◆ **OBJECTIVE**
Gather every line from the entries below that contains the string "width". Treat case as significant.

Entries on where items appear
□ □ □
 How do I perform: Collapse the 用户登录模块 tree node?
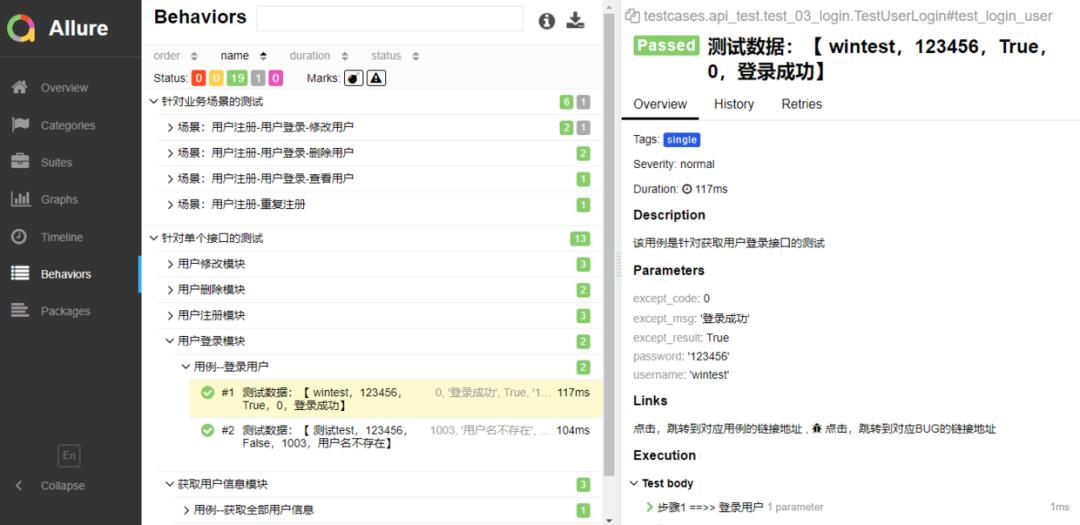pos(170,341)
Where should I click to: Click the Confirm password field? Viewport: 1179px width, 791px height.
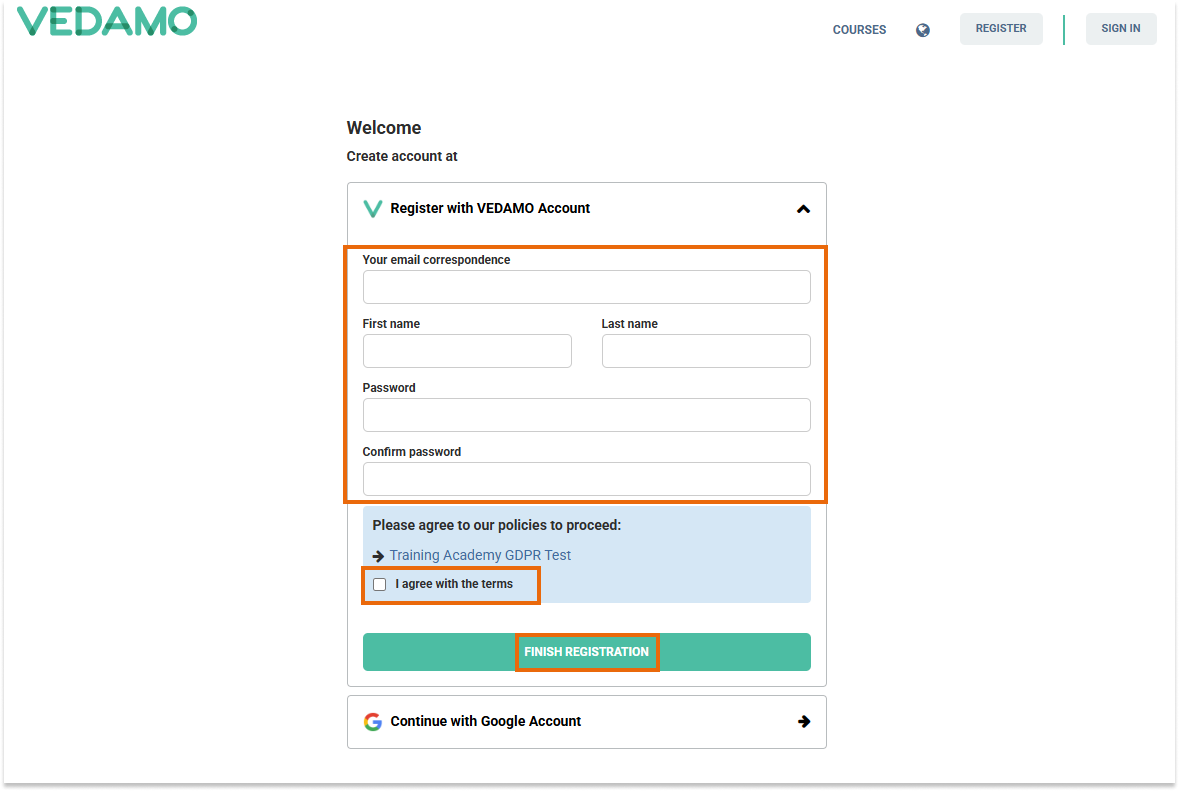click(586, 479)
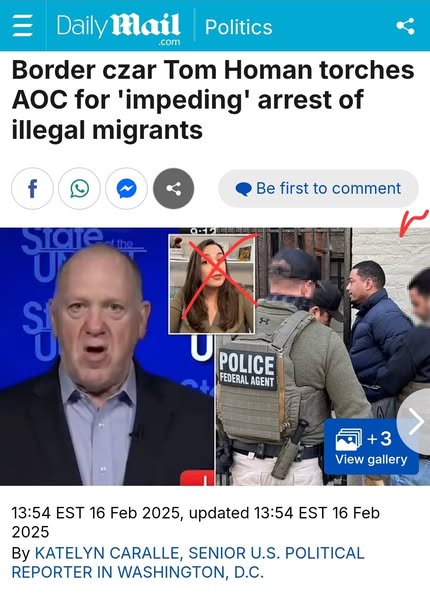Tap the header share icon

[x=405, y=26]

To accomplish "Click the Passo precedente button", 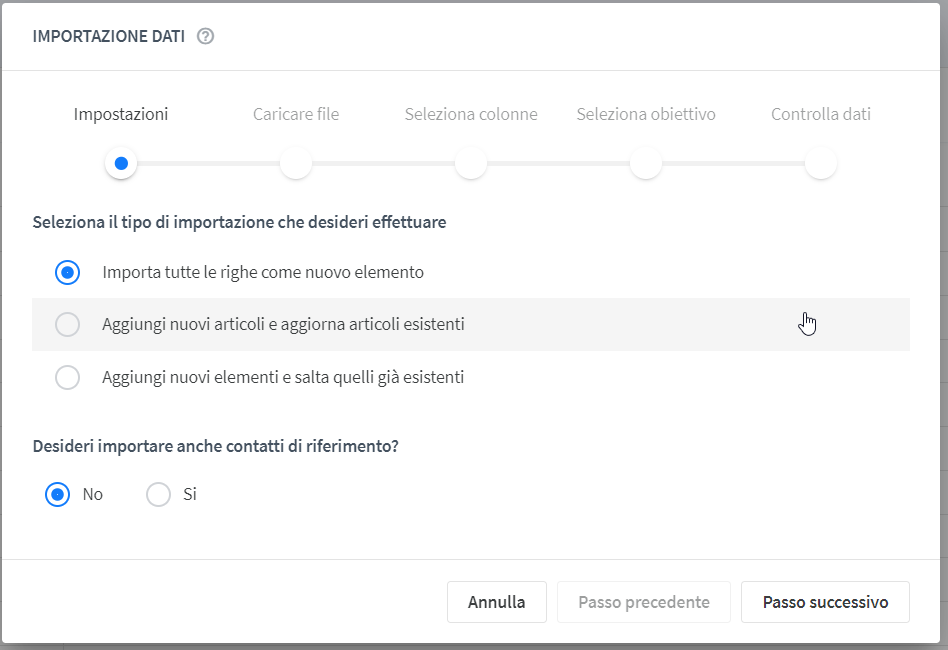I will click(644, 602).
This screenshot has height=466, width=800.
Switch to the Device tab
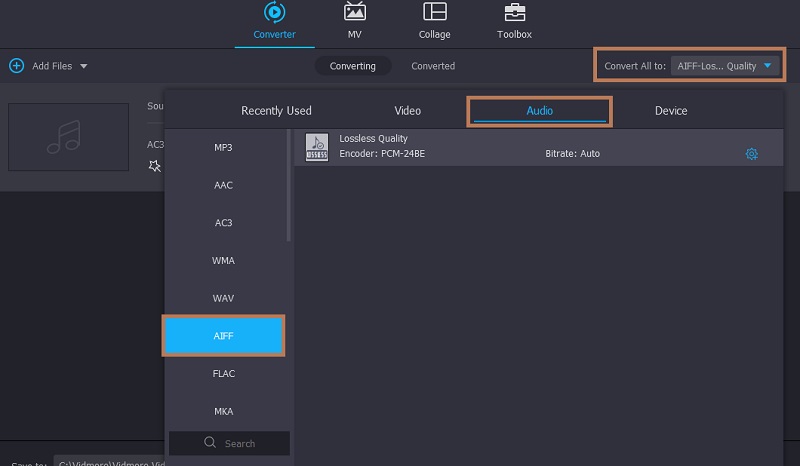click(x=670, y=111)
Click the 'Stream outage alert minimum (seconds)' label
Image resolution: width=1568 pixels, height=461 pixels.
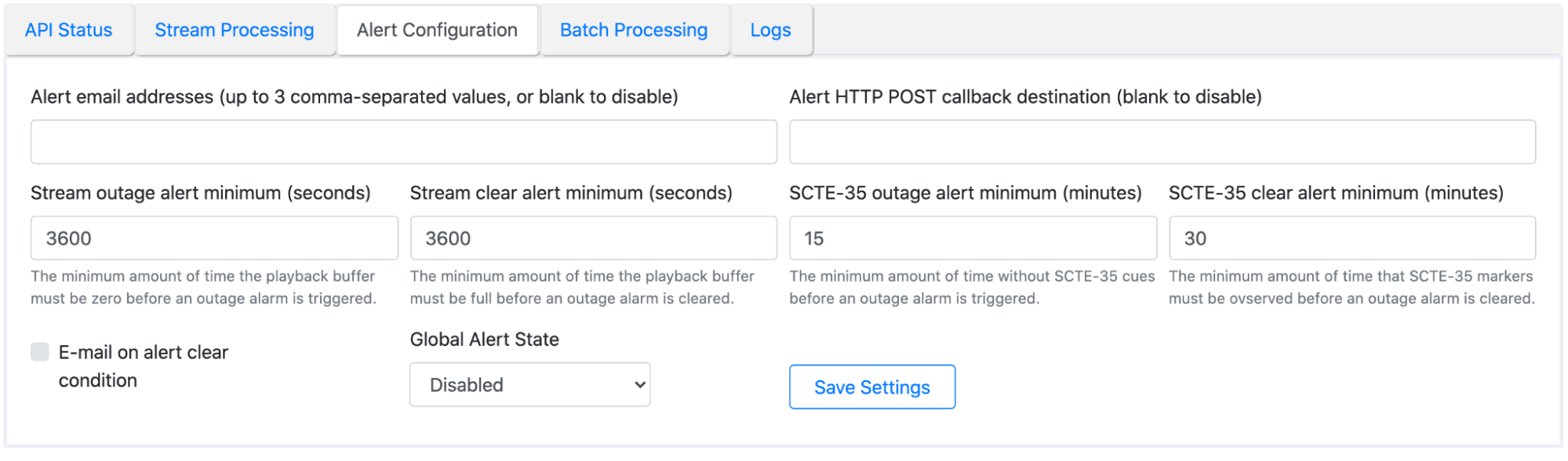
□ □ □
◆ **ANSWER TO THIS EXERCISE**
Where should I click to: Click the Confirm password field? Viewport: 1179px width, 791px height.
This screenshot has height=466, width=800.
Image resolution: width=1568 pixels, height=461 pixels.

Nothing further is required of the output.